### 節選文本
-------

Android Watchdog源碼簡析--Based on Android 6.0.1


1. Watchdog 簡介

Android 為了保證系統的高可用性,設計了Watchdog用以監視系統的一些關鍵服務的運行狀況,如果關鍵服務出現了死鎖,將重啟SystemServer;另外,接收系統內部reboot請求,重啟系統。

總結一下:Watchdog就如下兩個主要功能:

  1. 接收系統內部reboot請求,重啟系統;
  2. 監控系統關鍵服務,如果關鍵服務出現了死鎖,將重啟SystemServer。
    被監控的關鍵服務,這些服務必須實現Watchdog.Monitor接口:
    ActivityManagerService
    InputManagerService
    MountService
    NativeDaemonConnector
    NetworkManagementService
    PowerManagerService
    WindowManagerService
    MediaRouterService
    MediaProjectionManagerService

2. Watchdog 詳解

一張圖理解 Watchdog
![一張圖理解 Watchdog](http://images2015.cnblogs.com/blog/632312/201611/632312-20161130115015006-1586848184.png)

Watchdog 是在SystemServer啟動的時候 調用 startOtherServices 啟動的。 Watchdog 初始化了一個單例的對象並且繼承自 Thread,因此,Watchdog實際是跑在 SystemServer 進程中的。

啟動之后,watchdog的run進程會每30s檢查一次監控服務是否發生死鎖。檢查死鎖通過hc.scheduleCheckLocked(),然后調用各個被監控對象的monitor()來驗證。下面我們以 ActivityManagerService 為例。

    /** In this method we try to acquire our lock to make sure that we have not deadlocked */
    public void monitor() {
        synchronized (this) { }
    }

由於我們關鍵部分都用了synchronized (this) 這個鎖來進行鎖定,如果我們在monitor()的時候兩次每隔30s的檢查都未能獲取到相應的鎖,就表示這個進程死鎖,如果死鎖將殺死SystemServer進程(Watchdog跑在SystemServer進程中,因此Process.killProcess(Process.myPid()) 這里的myPid()就是SystemServer對應的PID)。

SystemServer 進程被殺死之后, Zygote 也會死掉(com_android_internal_os_Zygote.cpp 中通過 signal 機制 收到 SIGCHLD 就殺掉Zygote進程),最后init進程(init.rc中配置了onrestart,則就會有SVC_RESTARTING標簽,init.cpp執行到restart_processes())檢測到zygote死掉()會重新啟動Zygote 和 SystemServer。

-------

### 題目 1
根據 Watchdog 源碼簡析,Watchdog 啟動後多久檢查一次監控服務是否發生死鎖?
### 題目 2
從 Watchdog 源碼簡析的最後一句之後續寫下去。

-------

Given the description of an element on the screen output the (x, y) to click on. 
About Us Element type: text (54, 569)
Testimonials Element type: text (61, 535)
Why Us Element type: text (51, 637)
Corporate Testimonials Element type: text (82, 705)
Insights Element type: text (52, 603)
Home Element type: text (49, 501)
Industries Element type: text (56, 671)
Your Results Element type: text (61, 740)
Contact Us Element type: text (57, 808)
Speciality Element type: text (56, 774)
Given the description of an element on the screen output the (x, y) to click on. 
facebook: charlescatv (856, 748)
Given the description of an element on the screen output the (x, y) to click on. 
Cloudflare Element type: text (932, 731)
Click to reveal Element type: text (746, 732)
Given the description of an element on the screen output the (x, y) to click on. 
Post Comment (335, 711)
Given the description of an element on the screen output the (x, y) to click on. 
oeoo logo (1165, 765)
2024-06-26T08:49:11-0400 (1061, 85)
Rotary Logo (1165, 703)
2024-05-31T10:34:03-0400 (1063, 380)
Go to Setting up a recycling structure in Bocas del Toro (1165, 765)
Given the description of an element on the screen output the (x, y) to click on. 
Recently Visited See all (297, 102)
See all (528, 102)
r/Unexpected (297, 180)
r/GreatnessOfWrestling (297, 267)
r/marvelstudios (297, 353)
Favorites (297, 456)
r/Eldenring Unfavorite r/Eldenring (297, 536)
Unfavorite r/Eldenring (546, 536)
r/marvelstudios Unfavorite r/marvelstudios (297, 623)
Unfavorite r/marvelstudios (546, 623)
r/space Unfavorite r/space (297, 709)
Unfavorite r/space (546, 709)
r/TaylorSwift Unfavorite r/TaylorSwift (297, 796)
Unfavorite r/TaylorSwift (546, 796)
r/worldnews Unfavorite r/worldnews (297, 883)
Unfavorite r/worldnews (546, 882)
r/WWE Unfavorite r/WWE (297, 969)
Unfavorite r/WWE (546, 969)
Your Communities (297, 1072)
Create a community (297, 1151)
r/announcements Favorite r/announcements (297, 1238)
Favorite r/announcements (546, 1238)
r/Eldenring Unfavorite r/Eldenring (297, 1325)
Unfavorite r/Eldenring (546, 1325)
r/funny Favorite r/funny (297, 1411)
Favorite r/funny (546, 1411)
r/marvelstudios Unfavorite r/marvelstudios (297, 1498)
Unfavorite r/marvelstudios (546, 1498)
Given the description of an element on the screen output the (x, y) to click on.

-------

### 正確答案 1
每 30 秒檢查一次。

### 正確答案 2
下面,我們結合代碼來詳細看下這個流程:

@Override
    public void run() {
        boolean waitedHalf = false;
        while (true) {
            final ArrayList<HandlerChecker> blockedCheckers;
            final String subject;
            final boolean allowRestart;
            int debuggerWasConnected = 0;
            synchronized (this) {
                long timeout = CHECK_INTERVAL;
                // Make sure we (re)spin the checkers that have become idle within
                // this wait-and-check interval
                for (int i=0; i<mHandlerCheckers.size(); i++) {
                    HandlerChecker hc = mHandlerCheckers.get(i);
                    // 1. 對每個關注的服務進行監控
                    hc.scheduleCheckLocked();
                }

                if (debuggerWasConnected > 0) {
                    debuggerWasConnected--;
                }

                // NOTE: We use uptimeMillis() here because we do not want to increment the time we
                // wait while asleep. If the device is asleep then the thing that we are waiting
                // to timeout on is asleep as well and won't have a chance to run, causing a false
                // positive on when to kill things.
                long start = SystemClock.uptimeMillis();
                while (timeout > 0) {
                    if (Debug.isDebuggerConnected()) {
                        debuggerWasConnected = 2;
                    }
                    try {
                        // 2. 等待timeout時間,默認30s
                        wait(timeout);
                    } catch (InterruptedException e) {
                        Log.wtf(TAG, e);
                    }
                    if (Debug.isDebuggerConnected()) {
                        debuggerWasConnected = 2;
                    }
                    timeout = CHECK_INTERVAL - (SystemClock.uptimeMillis() - start);
                }

                // 3. 獲取監控之后的waitState狀態,如果狀態為COMPLETED、WAITING、WAITED_HALF,就結束本次循環,繼續執行后面的循環;如果是OVERDUE狀態,則執行OVERDUE相關邏輯,打印log、結束進程。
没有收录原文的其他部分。